Reading the listing below, count the lines that contain the word "Evden" and give that count alone.

■ ■ ■ ■

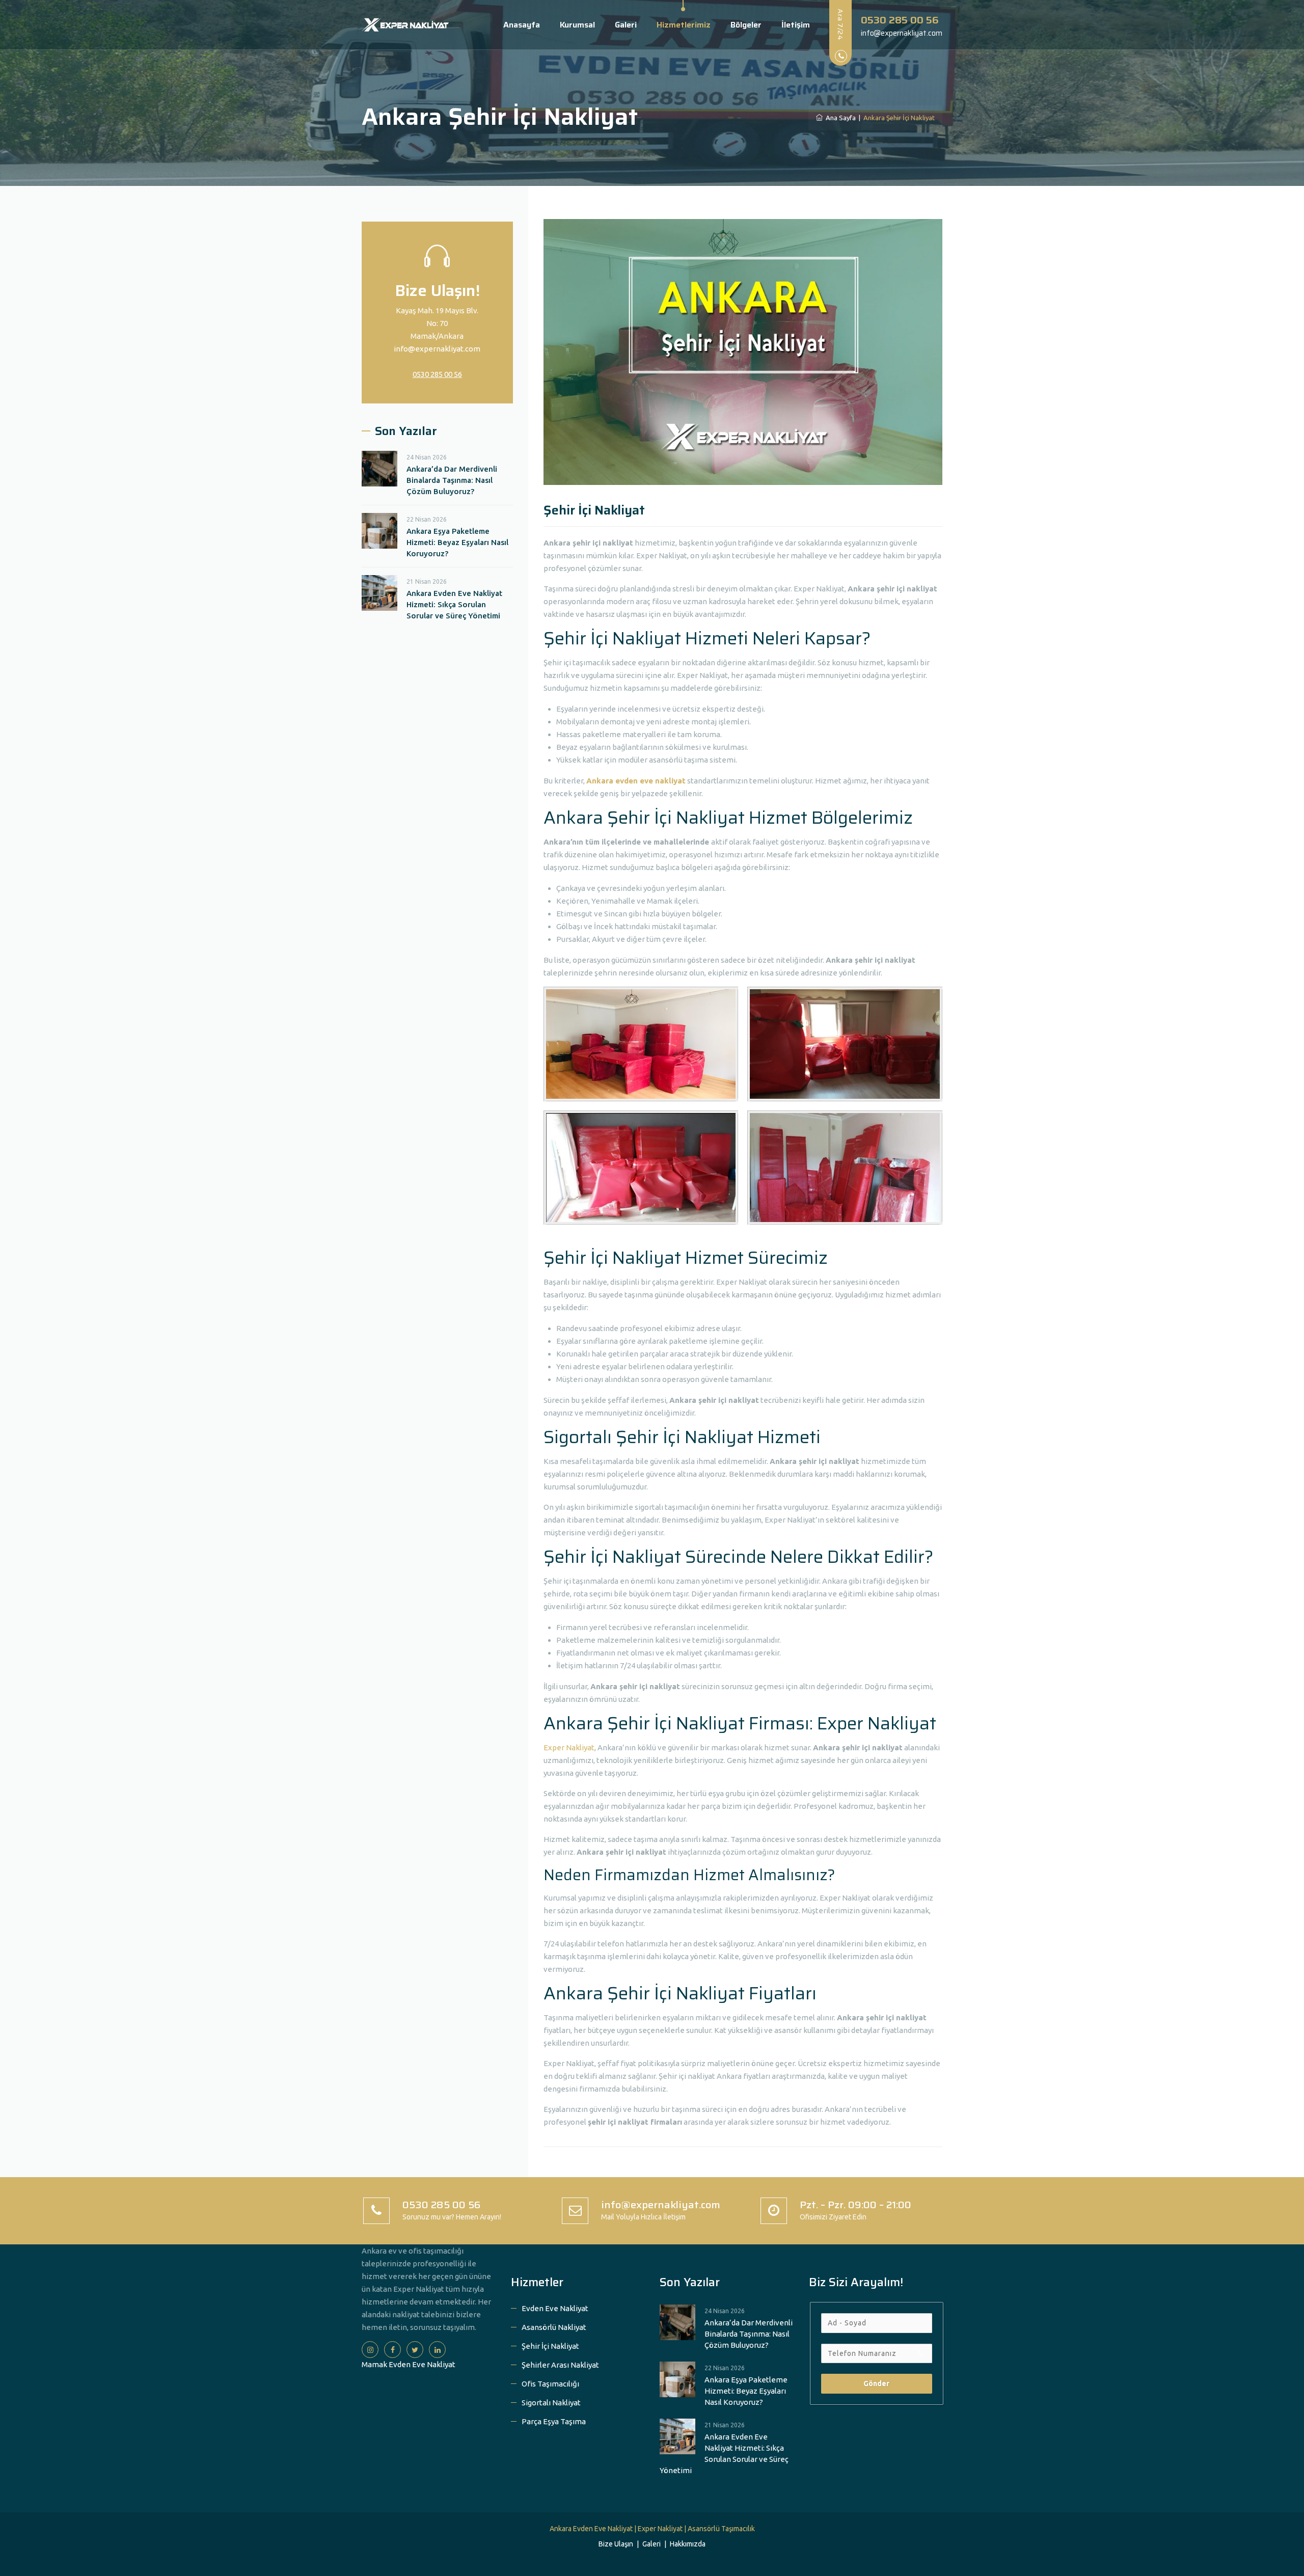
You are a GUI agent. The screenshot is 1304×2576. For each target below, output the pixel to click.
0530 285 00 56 (437, 374)
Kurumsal (577, 24)
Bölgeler (746, 24)
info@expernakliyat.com (437, 348)
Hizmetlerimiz (684, 24)
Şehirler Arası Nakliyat (560, 2365)
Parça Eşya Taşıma (554, 2421)
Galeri (626, 24)
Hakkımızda (687, 2544)
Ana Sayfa (839, 117)
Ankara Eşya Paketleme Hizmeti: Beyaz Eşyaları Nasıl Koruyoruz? (457, 542)
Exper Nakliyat (569, 1747)
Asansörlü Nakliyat (554, 2327)
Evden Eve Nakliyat (555, 2308)
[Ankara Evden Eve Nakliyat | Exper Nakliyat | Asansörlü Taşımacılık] (405, 25)
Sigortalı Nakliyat (551, 2402)
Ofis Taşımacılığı (550, 2383)
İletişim (795, 24)
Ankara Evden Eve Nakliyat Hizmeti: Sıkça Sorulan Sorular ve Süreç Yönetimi (454, 604)
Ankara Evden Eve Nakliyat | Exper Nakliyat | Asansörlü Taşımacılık (652, 2529)
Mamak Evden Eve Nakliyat (408, 2364)
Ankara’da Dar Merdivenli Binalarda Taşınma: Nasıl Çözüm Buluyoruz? (451, 480)
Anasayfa (521, 24)
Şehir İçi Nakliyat (550, 2346)
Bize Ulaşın (616, 2544)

■ ■ ■ ■

:: WORKED SOLUTION ::
5